Texte intégral
COUR D'APPEL
DE
VERSAILLES
Code nac : 56B
13e chambre
ARRET N°
PAR DEFAUT
DU 20 FEVRIER 2024
N° RG 22/05365
N° Portalis DBV3-V-B7G-VMDX
AFFAIRE :
S.A.S. LOXAM
C/
SAS TITAN
Décision déférée à la cour : Jugement rendu le 10 Juin 2022 par le Tribunal de Commerce de PONTOISE
N° Chambre :
N° Section :
N° RG : 2002F00004
Expéditions exécutoires
Expéditions
Copies
délivrées le :
à :
Me Thierry LAISNE
TC PONTOISE
RÉPUBLIQUE FRANÇAISE
AU NOM DU PEUPLE FRANÇAIS
LE VINGT FEVRIER DEUX MILLE VINGT QUATRE,
La cour d'appel de Versailles a rendu l'arrêt suivant dans l'affaire entre :
S.A.S. LOXAM
[Adresse 2]
[Localité 3]
Représentant : Me Thierry LAISNE, avocat au barreau du VAL D'OISE, vestiaire : 179 - N° du dossier D4785/21
APPELANTE
****************
SAS TITAN
[Adresse 1]
[Localité 4]
Défaillante
INTIMEE
****************
Composition de la cour :
En application des dispositions de l'article 805 du code de procédure civile, l'affaire a été débattue à l'audience publique du 21 Novembre 2023 les avocats des parties ne s'y étant pas opposés, devant Madame Marietta CHAUMET, Vice-Présidente placée faisant fonction de conseiller, chargée du rapport.
Ce magistrat a rendu compte des plaidoiries dans le délibéré de la cour, composée de :
Monsieur Ronan GUERLOT, Président,
Madame Delphine BONNET, Conseiller,
Madame Marietta CHAUMET, Vice-Présidente placée faisant fonction de conseiller,
Greffier, lors des débats : Madame Sabine NOLIN,
La SAS Loxam ( la société Loxam) a facturé à la SAS Titan ( la société Titan) la location de la pompe à béton et divers accessoires, ainsi que d'un compresseur, pour la période du 2 novembre 2020 au 31 octobre 2021.

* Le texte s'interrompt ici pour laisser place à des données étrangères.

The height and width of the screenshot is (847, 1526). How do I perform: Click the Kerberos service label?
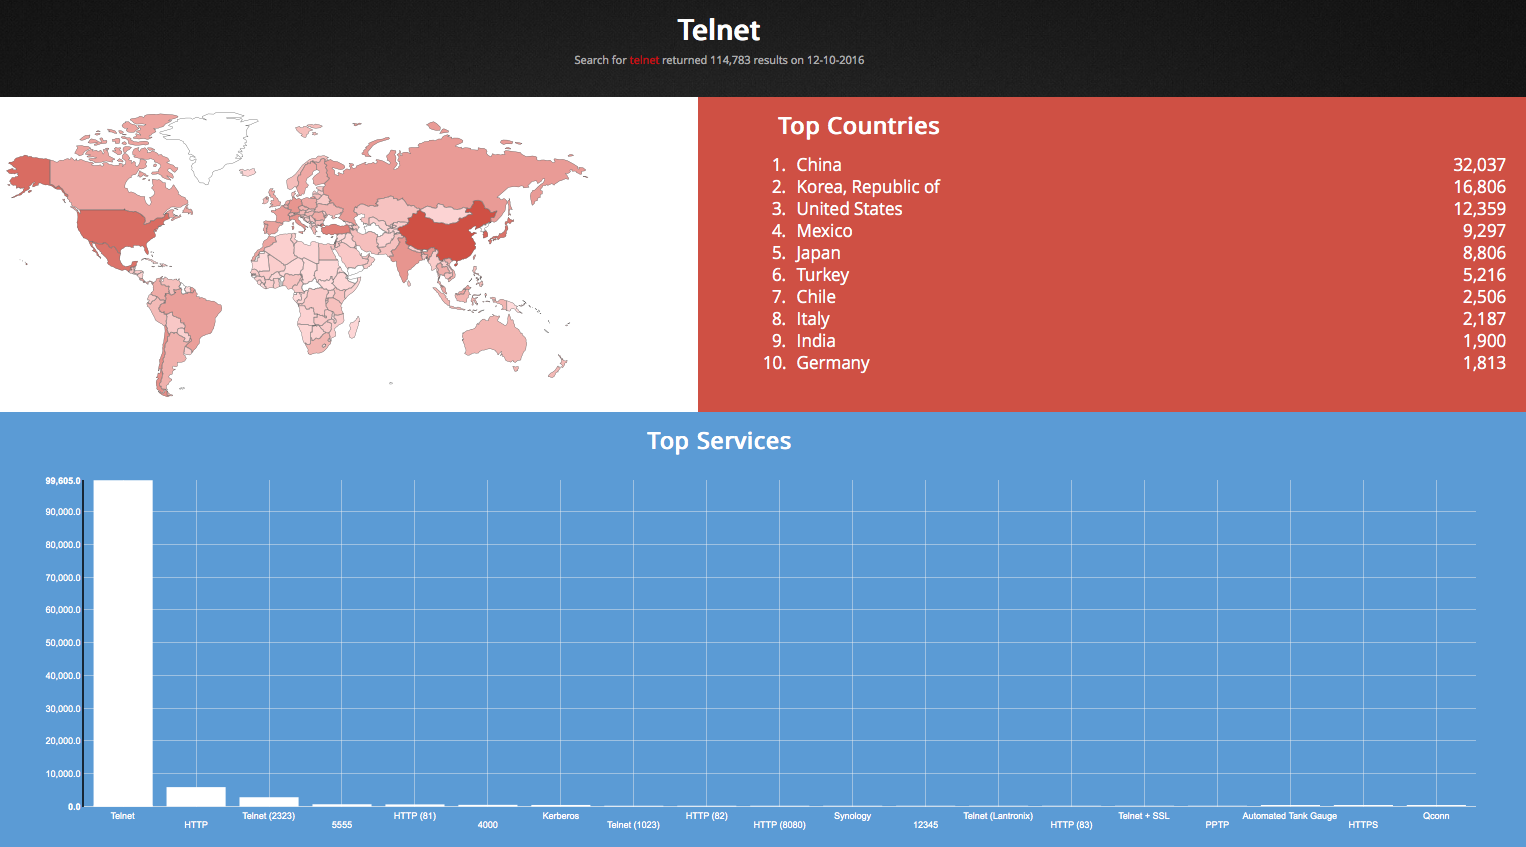click(x=560, y=815)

Par acte du 24 décembre 2021, la société Loxam a assigné la société Titan en paiement de la somme de 33 643,58 euros au titre des factures de location impayées, assortie des intérêts de retard, d'une indemnité de 15% du montant des factures et des frais de recouvrement, devant le tribunal de commerce de Pontoise, lequel, par jugement réputé contradictoire du 10 juin 2022 a:
- débouté la société Loxam de l'ensemble de ses demandes;
- l'a condamnée aux entiers dépens de l'instance.
Par déclaration du 17 août 2022, la société Loxam a interjeté appel de ce jugement. La déclaration d'appel et les conclusions de l'appelante ont été signifiées à l'étude de commissaire de justice le 10 octobre 2022 à la société Titan, cette dernière n'ayant pas constitué avocat.
Dans ses conclusions déposées au greffe et notifiées par RPVA le 19 octobre 2022, la société Loxam demande à la cour de :
- réformer le jugement;
en conséquence,
- condamner la société Titan à lui payer la somme de 33 643, 58 euros au principal, augmentée des intérêts de retard au taux annuel appliqué par la banque Centrale Européenne à son opération de refinancement la plus récente majoré de 10 point à compter de la date d'échéance des factures impayées, la somme de 5046,53 euros au titre de l'indemnité de 15% du montant des factures et une indemnité forfaitaire de 40 euros par facture au titre des frais de recouvrement, soit la somme de 520 euros;
-condamner la société Titan à lui payer la somme de 1200 euros sur le fondement de l'article 700, ainsi qu'aux entiers dépens.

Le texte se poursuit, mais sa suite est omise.